= The problem =
Find the lines below that contain the string "target". Copy each one.

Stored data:
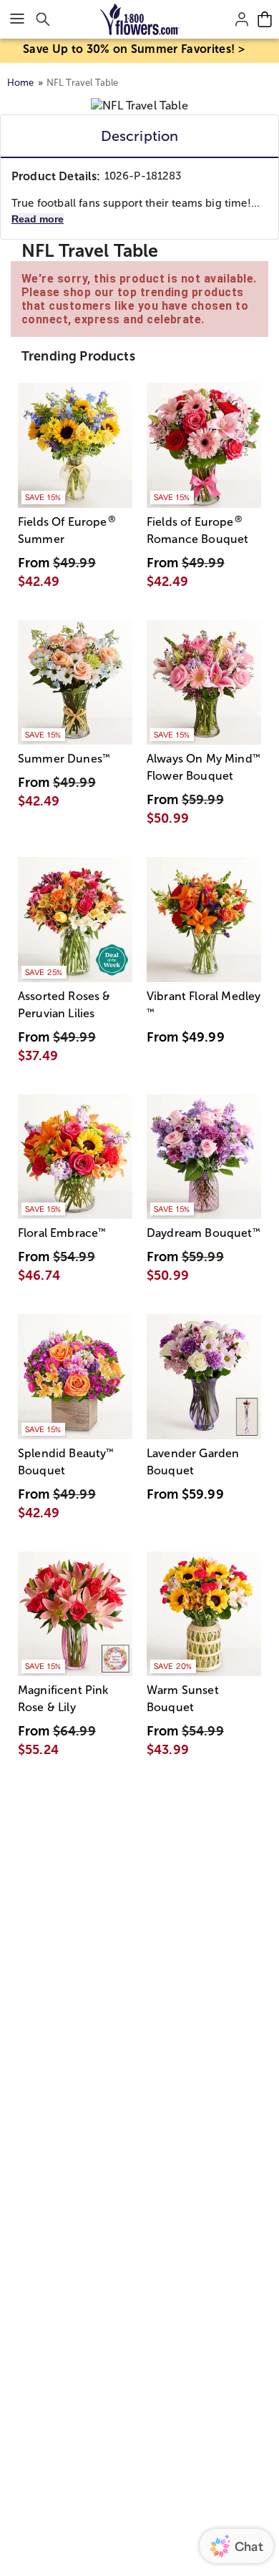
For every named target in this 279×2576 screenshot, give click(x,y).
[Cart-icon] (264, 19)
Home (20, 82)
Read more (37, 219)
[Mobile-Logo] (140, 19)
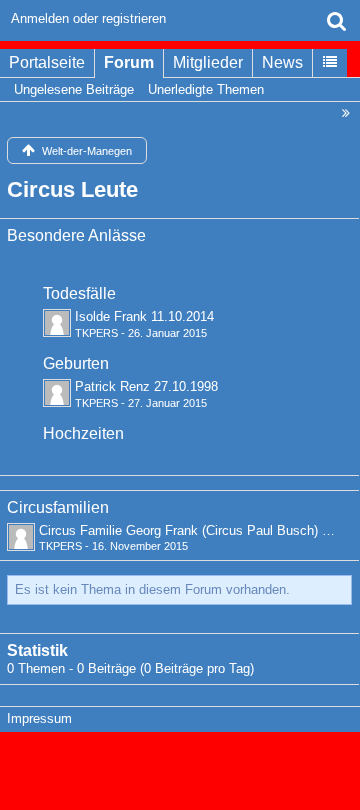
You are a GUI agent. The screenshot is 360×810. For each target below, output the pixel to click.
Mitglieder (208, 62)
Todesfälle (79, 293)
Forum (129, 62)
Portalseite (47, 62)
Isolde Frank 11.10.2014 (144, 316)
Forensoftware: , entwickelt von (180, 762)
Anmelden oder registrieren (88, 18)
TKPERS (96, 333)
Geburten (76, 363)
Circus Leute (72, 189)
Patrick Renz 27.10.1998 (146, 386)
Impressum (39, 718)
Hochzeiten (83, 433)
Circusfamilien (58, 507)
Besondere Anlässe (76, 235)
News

= Your solution =
For every named target in this 279×2576 screenshot, give click(x,y).
You are a GUI agent. The screenshot is 360×810. For each target below, output the pixel to click.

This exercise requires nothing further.